* **What is needed**
From top to bottom, return the records that follow exactly.

════════════════════

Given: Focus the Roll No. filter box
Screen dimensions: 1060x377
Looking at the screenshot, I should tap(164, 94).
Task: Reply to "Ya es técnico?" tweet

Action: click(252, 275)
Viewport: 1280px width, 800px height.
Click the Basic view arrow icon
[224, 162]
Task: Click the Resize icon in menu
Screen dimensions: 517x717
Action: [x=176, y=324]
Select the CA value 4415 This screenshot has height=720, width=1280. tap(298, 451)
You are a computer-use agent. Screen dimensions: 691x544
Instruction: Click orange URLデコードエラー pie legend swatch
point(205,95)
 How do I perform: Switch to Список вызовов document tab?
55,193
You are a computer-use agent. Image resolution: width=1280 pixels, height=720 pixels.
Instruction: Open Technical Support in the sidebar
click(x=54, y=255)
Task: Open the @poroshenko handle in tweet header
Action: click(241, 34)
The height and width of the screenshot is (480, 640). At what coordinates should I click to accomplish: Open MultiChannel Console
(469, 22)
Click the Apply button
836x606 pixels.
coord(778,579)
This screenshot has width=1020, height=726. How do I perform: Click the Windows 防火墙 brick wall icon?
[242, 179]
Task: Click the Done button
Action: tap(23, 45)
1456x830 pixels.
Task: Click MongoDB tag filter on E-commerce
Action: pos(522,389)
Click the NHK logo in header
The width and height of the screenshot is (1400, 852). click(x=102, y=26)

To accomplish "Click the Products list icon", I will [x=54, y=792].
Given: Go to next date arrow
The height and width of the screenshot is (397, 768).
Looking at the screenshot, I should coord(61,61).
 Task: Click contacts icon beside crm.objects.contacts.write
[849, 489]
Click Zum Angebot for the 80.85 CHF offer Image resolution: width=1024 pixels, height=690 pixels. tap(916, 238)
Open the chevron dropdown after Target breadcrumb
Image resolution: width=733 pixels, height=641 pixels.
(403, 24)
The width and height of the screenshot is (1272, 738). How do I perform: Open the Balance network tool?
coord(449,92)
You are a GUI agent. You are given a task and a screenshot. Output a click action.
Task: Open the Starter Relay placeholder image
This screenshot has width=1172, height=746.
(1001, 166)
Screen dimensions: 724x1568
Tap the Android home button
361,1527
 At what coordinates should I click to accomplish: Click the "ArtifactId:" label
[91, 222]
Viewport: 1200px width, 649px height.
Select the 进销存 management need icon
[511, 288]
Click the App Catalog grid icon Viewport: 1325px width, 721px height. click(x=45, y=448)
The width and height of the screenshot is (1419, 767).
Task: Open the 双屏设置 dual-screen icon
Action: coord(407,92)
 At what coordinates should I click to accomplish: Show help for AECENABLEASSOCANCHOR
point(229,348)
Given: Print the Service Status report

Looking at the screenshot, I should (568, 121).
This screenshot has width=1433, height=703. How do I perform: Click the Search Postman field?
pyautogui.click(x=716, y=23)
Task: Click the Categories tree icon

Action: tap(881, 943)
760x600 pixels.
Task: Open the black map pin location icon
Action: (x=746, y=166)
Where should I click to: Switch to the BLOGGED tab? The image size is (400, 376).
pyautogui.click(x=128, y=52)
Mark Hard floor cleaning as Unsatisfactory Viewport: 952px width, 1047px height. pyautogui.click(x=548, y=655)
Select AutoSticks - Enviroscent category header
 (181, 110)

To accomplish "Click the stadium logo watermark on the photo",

════════════════════

* **Task output**
Given: Focus the Roll No. filter box
Screen dimensions: 1060x377
Looking at the screenshot, I should tap(164, 94).
Task: Reply to "Ya es técnico?" tweet

Action: click(252, 275)
Viewport: 1280px width, 800px height.
Click the Basic view arrow icon
[224, 162]
Task: Click the Resize icon in menu
Screen dimensions: 517x717
Action: [x=176, y=324]
Select the CA value 4415 This screenshot has height=720, width=1280. tap(298, 451)
You are a computer-use agent. Screen dimensions: 691x544
Instruction: Click orange URLデコードエラー pie legend swatch
point(205,95)
 How do I perform: Switch to Список вызовов document tab?
55,193
You are a computer-use agent. Image resolution: width=1280 pixels, height=720 pixels.
Instruction: Open Technical Support in the sidebar
click(x=54, y=255)
Task: Open the @poroshenko handle in tweet header
Action: click(241, 34)
The height and width of the screenshot is (480, 640). At what coordinates should I click to accomplish: Open MultiChannel Console
(469, 22)
Click the Apply button
836x606 pixels.
coord(778,579)
This screenshot has width=1020, height=726. How do I perform: Click the Windows 防火墙 brick wall icon?
[242, 179]
Task: Click the Done button
Action: tap(23, 45)
1456x830 pixels.
Task: Click MongoDB tag filter on E-commerce
Action: pos(522,389)
Click the NHK logo in header
The width and height of the screenshot is (1400, 852). click(x=102, y=26)

To accomplish "Click the Products list icon", I will [x=54, y=792].
Given: Go to next date arrow
The height and width of the screenshot is (397, 768).
Looking at the screenshot, I should coord(61,61).
 Task: Click contacts icon beside crm.objects.contacts.write
[849, 489]
Click Zum Angebot for the 80.85 CHF offer Image resolution: width=1024 pixels, height=690 pixels. tap(916, 238)
Open the chevron dropdown after Target breadcrumb
Image resolution: width=733 pixels, height=641 pixels.
(403, 24)
The width and height of the screenshot is (1272, 738). How do I perform: Open the Balance network tool?
coord(449,92)
You are a GUI agent. You are given a task and a screenshot. Output a click action.
Task: Open the Starter Relay placeholder image
This screenshot has width=1172, height=746.
(1001, 166)
Screen dimensions: 724x1568
Tap the Android home button
361,1527
 At what coordinates should I click to accomplish: Click the "ArtifactId:" label
[91, 222]
Viewport: 1200px width, 649px height.
Select the 进销存 management need icon
[511, 288]
Click the App Catalog grid icon Viewport: 1325px width, 721px height. click(x=45, y=448)
The width and height of the screenshot is (1419, 767).
Task: Open the 双屏设置 dual-screen icon
Action: coord(407,92)
 At what coordinates should I click to accomplish: Show help for AECENABLEASSOCANCHOR
point(229,348)
Given: Print the Service Status report

Looking at the screenshot, I should (568, 121).
This screenshot has width=1433, height=703. How do I perform: Click the Search Postman field?
pyautogui.click(x=716, y=23)
Task: Click the Categories tree icon

Action: tap(881, 943)
760x600 pixels.
Task: Open the black map pin location icon
Action: (x=746, y=166)
Where should I click to: Switch to the BLOGGED tab? The image size is (400, 376).
pyautogui.click(x=128, y=52)
Mark Hard floor cleaning as Unsatisfactory Viewport: 952px width, 1047px height. pyautogui.click(x=548, y=655)
Select AutoSticks - Enviroscent category header
 (181, 110)

To accomplish "Click the stadium logo watermark on the photo",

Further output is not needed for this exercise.